Obviously, you want to talk to people who actually DO vote, and whose votes you actually need and want--that is, people whose votes, if the GOP had gotten them, would have turned defeat into victory on November 4. So, I'm okay with it if your focus groups do not include a lot of white, pro-life, gun-owning, married, evangelical Christians from Mississippi; or a lot of black, pro-choice, anti-gun, gay, atheist university professors from San Francisco. They're not really your target demographic.
Now, some of these people might answer the basic question the way my dad does: "I'd be willing to vote for Republicans if they didn't want to outlaw abortion, if they supported gun control, and if they would commit to pulling all of our troops out of Iraq immediately." My response to that, as I'm sure you've already guessed: "Then they would be Democrats."
No, what I'm really looking for are people who are persuadable, that is, who have some of the basic conservative/Republican DNA, but who believe that: a) the GOP and conservatives do not have much to say about one or two or three issues that are really important to these people; and/or b) that Republican and conservative solutions to the issues these people care about are unlikely to work; and/or c) that Republicans and conservatives have really screwed up some things that these people care about, and therefore need to prove that they can be trusted to manage them correctly the next time.
(I realize that you're also going to get a lot of answers that have nothing to do with public policy, e.g., "If they stopped running such negative campaigns...", but that's not really what I'm looking for here.)

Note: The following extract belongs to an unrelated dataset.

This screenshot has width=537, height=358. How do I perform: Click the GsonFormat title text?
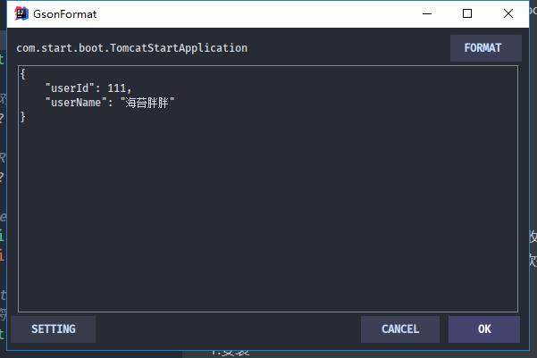tap(65, 13)
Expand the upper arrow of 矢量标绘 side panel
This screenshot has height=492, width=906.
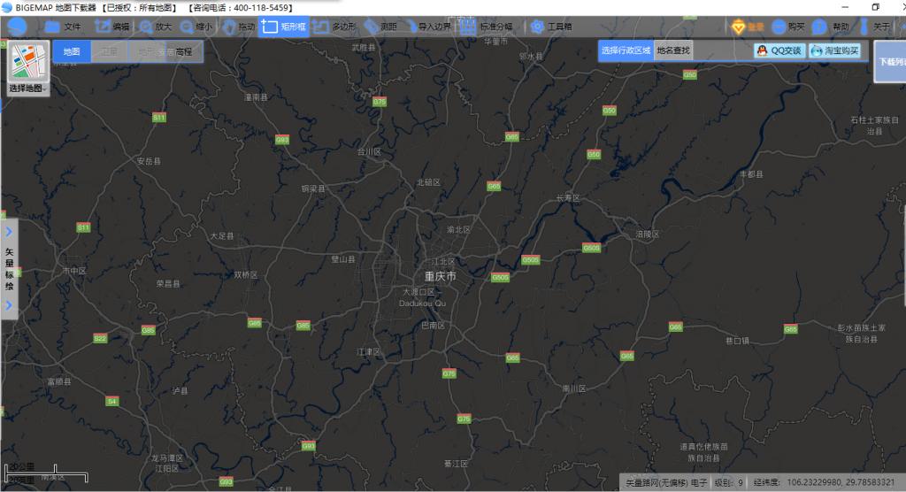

Okay, so now let's say that you've done your focus groups and your surveys, and you've got a set of maybe 10 issues on which Republicans/conservatives need to prove themselves in order to persuade the persuadables. The next thing you do is take your 10 issues to the best conservative think tanks in the country, and to the top conservative/libertarian professors who are interested and involved in public policy. (And if you need a place for the latter group to meet, I've got a pantry that will provide MORE than enough room.) Then you say, "Okay, here are our issues. What ideas do you have?" And you sift through those and pick out the best.
Final step, you go to assorted conservative/Republican governors around the country, explain the work you've been doing, and then say, "Would you be interested in trying out one or two of these ideas?" So, for example, you go to Bobby Jindal in Louisiana and say, "People really want conservatives/Republicans to have some way of getting us to universal health care coverage, but they don't want government to be so involved that it screws up all the good stuff about our system. Here are the three best ideas we've got. Would you be interested in trying one or more of them in Louisiana?"
Now, fast forward to 2012, or even better, 2016. If your project has gone well, you've planted a thousand seeds. Some of them have grown into beautiful flowers. (Also, some of them have failed to sprout. Some of them have been eaten by birds. Some of them have been dug up by Democrats and redistributed to less productive gardens. Etc.) In the next go-around, you present your beautiful flowers to the electorate and say, "Will you be mine? As you can see, I've changed..."
Footnote: The major risk here is that by 2012 or 2016, you'll be fighting the last war, that is, the issues people care about will have changed, so your ideas and your successful field tests of them will not seem so relevant. Obviously, then, you'll need to take some precautions to ensure that: a) your issue list remains fresh, and b) the issues to which you devote most of your energy are hardy perennials, that is, are issues that tend to remain important to people from one election cycle to the next.